John Paczkowski

Recent Posts by John Paczkowski

AOL’s Ad Business Not So Much “Leading” as “Leaden”

The wheels have apparently come off of AOL’s advertising business–not that they were ever really on in the first place. On Wednesday, Time Warner reported a 26 percent decline in second-quarter income as the troubled Internet division continued to weigh on its performance. Revenue at AOL fell 16 percent in the quarter, while ad sales rose just two percent. In contrast, Google (GOOG), Yahoo (YHOO) and Microsoft (MSFT) all reported double-digit ad growth in the same period.

Numbers like that don’t speak well to AOL’s future as a successful advertising venture.

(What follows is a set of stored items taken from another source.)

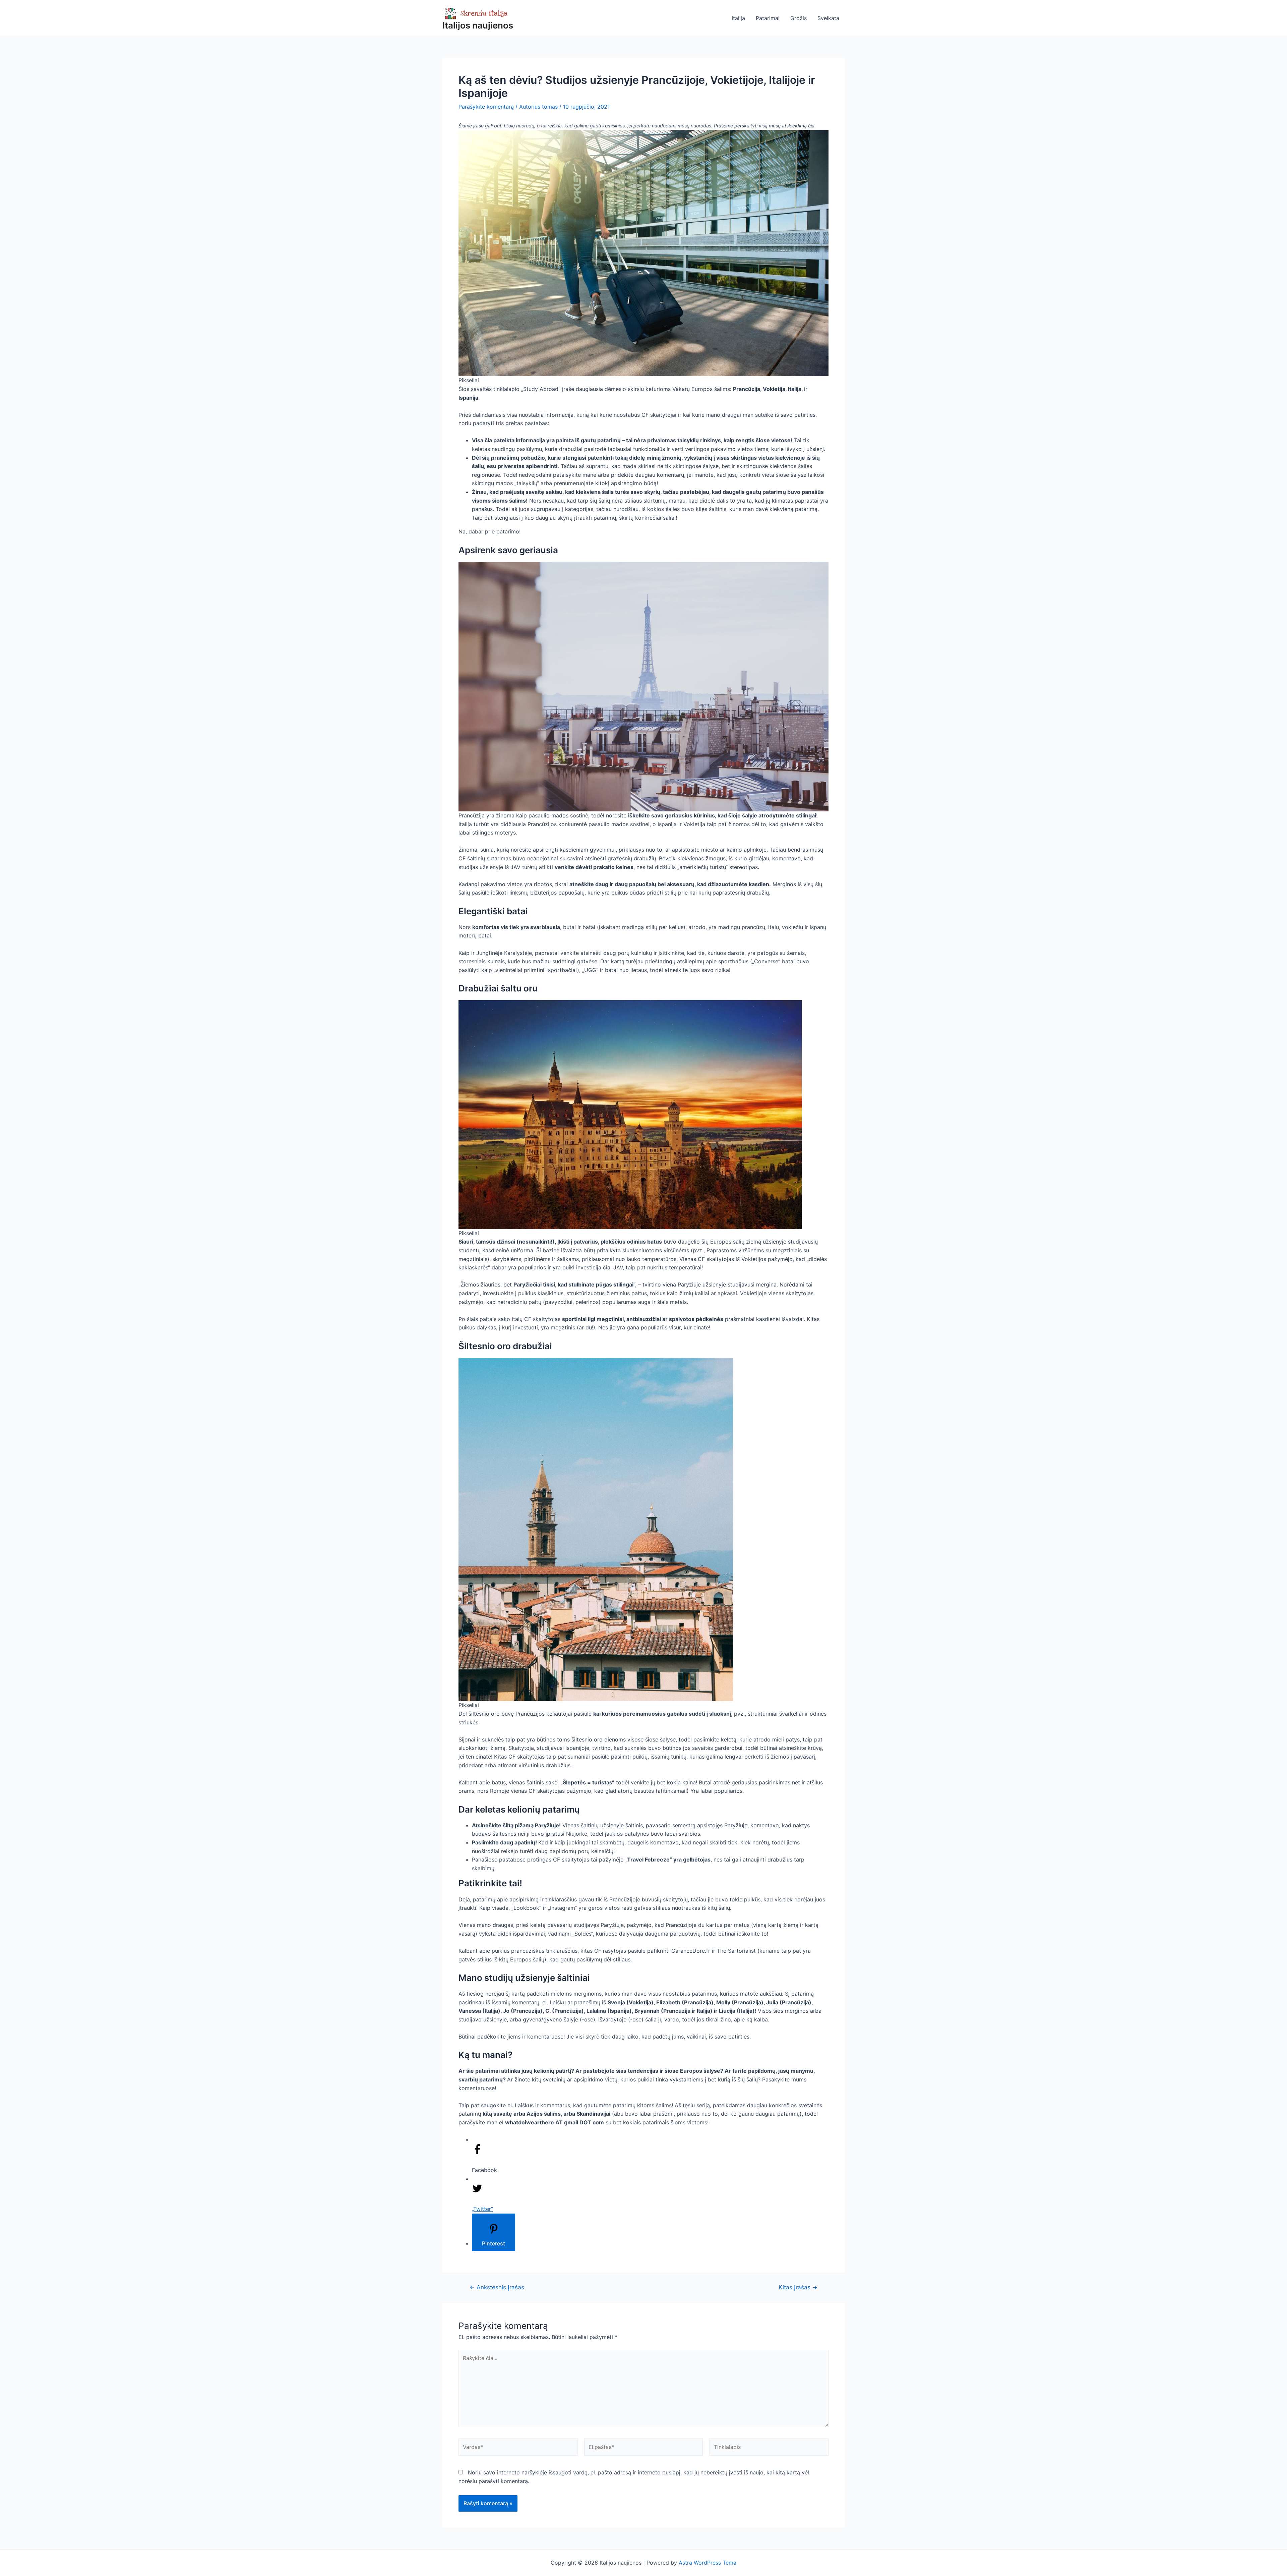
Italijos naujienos (477, 25)
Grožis (798, 18)
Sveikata (828, 18)
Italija (738, 18)
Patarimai (768, 18)
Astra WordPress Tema (707, 2562)
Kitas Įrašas (798, 2287)
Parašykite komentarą (486, 106)
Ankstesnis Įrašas (497, 2287)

And with losses in its access business mounting (604,000 subscribers in the second quarter alone), the division isn’t in the best of health. Little wonder, then, that Time Warner (TWX) announced today that it will indeed split AOL’s dial-up-access business from its advertising and content business. Beginning in 2009, the two divisions will be run independently. “We’ve now made key financial and strategic decisions that will enable us to operate the access and audience businesses separately,” Time Warner CEO Jeffrey Bewkes said on a conference call with investors this morning. “We have the necessary flexibility to do something strategic with either of these businesses today.”

Translation: Either could be sold or merged with another company. And, according to people familiar with the situation, Time Warner hopes to do one or the other with both divisions. The company has recently held informal discussions with Yahoo and Microsoft about AOL’s advertising and content business. And it’s said to be aggressively searching for a buyer for its access business.